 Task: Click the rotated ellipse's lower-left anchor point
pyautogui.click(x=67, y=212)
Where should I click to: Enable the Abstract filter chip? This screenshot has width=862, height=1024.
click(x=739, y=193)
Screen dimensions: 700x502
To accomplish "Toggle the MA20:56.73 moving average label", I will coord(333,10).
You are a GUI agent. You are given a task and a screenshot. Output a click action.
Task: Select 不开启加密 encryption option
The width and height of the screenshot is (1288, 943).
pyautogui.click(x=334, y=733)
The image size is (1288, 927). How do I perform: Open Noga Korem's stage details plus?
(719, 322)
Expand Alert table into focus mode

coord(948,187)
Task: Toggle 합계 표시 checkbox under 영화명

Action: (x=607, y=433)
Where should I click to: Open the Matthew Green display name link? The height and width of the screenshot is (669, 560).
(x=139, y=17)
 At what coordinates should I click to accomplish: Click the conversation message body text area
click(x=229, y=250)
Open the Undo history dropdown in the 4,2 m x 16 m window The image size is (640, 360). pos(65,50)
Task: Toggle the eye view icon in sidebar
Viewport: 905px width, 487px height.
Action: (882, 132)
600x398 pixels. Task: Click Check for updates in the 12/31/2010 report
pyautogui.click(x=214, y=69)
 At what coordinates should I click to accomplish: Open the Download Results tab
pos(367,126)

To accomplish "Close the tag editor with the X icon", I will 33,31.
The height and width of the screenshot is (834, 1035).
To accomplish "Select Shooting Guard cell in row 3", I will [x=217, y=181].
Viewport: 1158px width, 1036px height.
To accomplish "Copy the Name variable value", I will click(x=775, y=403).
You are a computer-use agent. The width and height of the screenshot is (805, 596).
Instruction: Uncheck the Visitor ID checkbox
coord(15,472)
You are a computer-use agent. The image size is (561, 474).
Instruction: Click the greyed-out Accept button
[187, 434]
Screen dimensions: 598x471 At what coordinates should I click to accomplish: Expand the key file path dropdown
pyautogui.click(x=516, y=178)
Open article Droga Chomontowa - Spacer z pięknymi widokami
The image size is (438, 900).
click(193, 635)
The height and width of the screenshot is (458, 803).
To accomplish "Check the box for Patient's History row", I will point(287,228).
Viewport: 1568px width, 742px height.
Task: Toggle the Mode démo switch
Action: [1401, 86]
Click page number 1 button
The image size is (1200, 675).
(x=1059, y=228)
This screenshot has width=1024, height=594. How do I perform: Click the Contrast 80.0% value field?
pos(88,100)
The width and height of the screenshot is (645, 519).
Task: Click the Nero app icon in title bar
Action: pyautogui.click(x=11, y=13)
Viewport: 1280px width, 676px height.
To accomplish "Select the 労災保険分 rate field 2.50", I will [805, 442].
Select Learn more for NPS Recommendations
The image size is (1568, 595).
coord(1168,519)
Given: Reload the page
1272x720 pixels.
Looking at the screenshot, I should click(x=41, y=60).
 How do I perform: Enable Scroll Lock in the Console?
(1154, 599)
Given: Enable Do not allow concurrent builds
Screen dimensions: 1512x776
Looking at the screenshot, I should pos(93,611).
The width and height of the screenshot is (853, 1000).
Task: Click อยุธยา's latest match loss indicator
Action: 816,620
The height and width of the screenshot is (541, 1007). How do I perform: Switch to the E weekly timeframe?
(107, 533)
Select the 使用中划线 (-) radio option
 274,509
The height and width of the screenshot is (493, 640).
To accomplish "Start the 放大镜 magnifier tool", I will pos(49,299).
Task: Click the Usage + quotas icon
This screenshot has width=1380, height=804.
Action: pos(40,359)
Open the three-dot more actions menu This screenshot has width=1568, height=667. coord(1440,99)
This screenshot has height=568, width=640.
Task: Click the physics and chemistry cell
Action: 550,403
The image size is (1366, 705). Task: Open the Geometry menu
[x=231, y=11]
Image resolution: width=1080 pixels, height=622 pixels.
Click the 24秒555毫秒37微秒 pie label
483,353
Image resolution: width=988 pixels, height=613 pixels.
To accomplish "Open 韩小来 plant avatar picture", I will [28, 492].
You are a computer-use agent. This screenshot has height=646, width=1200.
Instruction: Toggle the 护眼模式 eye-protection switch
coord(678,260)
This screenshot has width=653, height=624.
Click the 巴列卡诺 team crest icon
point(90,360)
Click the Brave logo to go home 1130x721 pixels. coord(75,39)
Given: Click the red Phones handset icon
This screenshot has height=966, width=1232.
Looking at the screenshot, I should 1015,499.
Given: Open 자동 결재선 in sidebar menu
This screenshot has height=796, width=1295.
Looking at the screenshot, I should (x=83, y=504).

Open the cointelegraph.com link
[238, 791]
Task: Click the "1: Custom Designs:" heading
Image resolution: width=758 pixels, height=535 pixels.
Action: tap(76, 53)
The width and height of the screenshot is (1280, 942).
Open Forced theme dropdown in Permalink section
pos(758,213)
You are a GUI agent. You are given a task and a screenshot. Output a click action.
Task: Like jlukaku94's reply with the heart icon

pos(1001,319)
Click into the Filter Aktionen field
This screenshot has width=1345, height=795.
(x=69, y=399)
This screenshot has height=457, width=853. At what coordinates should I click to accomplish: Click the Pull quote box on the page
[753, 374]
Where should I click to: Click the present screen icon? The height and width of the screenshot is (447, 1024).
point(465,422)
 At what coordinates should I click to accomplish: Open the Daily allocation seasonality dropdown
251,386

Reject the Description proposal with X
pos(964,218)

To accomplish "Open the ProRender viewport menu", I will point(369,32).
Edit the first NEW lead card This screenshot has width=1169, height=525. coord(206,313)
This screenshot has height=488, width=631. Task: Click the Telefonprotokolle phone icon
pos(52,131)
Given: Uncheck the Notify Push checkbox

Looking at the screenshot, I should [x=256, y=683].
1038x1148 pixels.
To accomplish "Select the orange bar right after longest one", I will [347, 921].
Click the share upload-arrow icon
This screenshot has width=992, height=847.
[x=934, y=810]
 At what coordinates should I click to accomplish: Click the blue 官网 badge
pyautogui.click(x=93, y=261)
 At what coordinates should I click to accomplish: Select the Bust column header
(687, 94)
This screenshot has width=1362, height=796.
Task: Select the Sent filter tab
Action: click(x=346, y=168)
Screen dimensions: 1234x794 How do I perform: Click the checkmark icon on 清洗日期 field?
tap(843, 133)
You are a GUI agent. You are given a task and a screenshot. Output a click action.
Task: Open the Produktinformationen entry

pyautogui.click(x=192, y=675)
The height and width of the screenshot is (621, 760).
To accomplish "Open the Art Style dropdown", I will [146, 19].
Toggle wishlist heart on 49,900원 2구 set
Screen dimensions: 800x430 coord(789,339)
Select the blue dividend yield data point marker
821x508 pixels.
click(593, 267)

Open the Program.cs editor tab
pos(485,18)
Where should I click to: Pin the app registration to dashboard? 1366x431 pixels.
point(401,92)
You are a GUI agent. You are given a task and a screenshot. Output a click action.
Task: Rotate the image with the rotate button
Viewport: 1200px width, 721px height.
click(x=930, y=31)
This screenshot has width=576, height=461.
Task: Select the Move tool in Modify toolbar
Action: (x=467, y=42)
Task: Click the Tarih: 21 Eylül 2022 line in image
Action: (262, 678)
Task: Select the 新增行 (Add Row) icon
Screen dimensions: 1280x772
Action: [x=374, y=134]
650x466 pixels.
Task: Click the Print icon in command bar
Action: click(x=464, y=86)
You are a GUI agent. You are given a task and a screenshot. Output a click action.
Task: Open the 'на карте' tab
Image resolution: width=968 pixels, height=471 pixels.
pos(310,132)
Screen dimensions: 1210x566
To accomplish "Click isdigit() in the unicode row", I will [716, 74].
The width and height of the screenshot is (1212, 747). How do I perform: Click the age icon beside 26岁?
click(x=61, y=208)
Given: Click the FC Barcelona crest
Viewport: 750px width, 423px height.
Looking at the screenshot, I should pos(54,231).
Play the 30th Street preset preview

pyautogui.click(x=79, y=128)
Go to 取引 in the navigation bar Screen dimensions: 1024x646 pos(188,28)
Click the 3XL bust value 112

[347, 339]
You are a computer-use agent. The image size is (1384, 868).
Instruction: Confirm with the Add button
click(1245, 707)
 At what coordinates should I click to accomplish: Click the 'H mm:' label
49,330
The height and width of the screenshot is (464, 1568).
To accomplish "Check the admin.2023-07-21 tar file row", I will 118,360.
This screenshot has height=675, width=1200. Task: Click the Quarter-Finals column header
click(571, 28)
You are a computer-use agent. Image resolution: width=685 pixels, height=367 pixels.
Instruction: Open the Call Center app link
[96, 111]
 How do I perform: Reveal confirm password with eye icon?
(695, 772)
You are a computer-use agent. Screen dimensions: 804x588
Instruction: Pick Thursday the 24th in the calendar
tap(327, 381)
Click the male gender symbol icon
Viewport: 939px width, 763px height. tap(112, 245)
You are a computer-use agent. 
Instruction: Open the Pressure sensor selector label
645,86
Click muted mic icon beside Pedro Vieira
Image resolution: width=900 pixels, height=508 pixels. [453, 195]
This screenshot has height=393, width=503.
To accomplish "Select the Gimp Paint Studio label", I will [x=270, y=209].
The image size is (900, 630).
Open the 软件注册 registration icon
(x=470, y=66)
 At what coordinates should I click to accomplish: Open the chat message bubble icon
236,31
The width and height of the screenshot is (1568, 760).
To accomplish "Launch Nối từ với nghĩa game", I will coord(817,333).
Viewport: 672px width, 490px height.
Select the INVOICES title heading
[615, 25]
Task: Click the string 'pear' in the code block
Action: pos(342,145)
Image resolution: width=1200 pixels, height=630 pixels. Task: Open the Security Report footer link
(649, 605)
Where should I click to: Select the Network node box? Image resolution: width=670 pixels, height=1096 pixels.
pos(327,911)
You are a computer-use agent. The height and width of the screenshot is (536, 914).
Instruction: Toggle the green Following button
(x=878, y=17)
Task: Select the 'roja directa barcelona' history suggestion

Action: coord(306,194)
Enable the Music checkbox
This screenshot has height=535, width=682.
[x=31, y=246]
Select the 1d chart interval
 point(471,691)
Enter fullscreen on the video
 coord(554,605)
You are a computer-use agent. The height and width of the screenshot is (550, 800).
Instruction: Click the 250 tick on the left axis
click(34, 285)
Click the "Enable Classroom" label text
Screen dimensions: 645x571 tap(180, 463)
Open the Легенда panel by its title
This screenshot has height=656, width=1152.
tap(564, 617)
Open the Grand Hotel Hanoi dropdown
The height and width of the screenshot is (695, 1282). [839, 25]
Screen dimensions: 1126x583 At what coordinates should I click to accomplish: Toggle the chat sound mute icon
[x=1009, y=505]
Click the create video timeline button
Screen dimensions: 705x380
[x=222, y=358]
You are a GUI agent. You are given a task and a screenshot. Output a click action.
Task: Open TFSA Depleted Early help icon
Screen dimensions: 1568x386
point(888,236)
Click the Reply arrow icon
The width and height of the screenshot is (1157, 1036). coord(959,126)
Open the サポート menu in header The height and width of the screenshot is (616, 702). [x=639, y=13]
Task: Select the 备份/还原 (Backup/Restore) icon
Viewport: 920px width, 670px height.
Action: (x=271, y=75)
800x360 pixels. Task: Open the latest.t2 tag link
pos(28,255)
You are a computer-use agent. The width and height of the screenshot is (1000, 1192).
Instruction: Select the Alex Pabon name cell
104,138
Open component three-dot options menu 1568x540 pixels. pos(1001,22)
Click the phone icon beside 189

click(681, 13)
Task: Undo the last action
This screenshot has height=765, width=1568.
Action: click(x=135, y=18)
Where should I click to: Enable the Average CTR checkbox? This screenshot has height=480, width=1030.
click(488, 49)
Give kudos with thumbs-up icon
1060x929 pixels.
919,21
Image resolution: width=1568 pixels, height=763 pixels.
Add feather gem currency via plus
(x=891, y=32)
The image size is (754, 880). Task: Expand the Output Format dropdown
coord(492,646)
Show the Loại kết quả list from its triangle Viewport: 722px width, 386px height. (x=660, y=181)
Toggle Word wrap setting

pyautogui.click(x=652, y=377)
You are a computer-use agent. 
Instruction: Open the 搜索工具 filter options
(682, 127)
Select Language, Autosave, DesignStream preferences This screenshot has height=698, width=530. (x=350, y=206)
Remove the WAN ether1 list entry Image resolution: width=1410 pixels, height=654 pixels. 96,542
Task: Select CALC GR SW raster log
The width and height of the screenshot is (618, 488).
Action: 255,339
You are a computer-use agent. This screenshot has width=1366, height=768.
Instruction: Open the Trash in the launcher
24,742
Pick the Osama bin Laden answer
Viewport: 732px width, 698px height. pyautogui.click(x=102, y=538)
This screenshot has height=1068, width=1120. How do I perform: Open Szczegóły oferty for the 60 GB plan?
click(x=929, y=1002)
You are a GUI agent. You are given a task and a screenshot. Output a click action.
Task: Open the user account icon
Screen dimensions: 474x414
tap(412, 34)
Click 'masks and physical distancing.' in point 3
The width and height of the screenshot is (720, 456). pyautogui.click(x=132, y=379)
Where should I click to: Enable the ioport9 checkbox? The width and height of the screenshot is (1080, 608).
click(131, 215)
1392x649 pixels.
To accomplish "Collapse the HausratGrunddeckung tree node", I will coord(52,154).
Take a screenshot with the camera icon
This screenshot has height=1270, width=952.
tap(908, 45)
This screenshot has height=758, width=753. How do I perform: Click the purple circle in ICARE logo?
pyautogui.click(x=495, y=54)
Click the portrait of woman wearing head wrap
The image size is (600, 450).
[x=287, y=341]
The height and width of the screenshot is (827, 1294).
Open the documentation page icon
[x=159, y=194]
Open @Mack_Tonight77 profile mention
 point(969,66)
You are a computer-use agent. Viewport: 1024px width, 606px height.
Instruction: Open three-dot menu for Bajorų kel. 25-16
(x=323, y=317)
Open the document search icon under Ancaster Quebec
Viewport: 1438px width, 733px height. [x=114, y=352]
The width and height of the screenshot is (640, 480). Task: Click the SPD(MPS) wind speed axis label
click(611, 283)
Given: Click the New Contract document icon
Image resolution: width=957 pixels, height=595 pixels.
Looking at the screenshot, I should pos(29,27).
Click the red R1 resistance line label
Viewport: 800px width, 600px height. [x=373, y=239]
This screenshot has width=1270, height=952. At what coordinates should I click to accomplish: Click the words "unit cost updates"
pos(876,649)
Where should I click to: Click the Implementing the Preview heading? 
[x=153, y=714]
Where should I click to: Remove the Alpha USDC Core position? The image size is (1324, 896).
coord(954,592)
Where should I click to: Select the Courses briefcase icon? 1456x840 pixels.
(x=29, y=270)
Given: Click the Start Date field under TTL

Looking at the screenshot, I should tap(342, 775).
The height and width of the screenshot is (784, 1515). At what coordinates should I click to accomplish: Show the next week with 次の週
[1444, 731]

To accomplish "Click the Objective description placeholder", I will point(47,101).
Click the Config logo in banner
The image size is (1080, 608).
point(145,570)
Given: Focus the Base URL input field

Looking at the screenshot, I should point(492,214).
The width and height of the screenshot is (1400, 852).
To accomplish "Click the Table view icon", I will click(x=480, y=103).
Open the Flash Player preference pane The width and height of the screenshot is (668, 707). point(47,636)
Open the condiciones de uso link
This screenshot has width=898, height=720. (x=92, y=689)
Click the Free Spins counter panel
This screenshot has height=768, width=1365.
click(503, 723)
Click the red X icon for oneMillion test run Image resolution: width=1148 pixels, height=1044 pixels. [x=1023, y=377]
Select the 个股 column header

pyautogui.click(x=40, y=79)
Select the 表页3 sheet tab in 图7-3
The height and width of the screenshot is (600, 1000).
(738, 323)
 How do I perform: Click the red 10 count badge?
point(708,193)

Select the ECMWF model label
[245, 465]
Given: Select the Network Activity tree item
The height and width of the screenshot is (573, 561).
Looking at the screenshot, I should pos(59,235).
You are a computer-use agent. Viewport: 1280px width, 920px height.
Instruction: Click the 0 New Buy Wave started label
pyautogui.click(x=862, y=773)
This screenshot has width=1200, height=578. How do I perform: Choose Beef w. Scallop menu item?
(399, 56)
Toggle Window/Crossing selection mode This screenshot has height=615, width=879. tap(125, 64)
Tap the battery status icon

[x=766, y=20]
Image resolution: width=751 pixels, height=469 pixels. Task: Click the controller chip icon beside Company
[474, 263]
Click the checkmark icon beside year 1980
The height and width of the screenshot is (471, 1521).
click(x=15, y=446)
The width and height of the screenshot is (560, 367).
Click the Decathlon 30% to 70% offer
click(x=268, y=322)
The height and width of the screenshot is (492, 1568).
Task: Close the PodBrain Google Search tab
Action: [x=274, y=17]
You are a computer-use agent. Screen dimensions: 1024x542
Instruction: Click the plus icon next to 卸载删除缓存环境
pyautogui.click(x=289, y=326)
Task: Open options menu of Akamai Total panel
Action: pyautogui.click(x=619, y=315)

■ REQUIREMENT ■
Lines of the listing above that include the string "Undo" should each be copied.

■ RESULT OF THE TASK ■
Open the Undo history dropdown in the 4,2 m x 16 m window The image size is (640, 360). pos(65,50)
Task: Undo the last action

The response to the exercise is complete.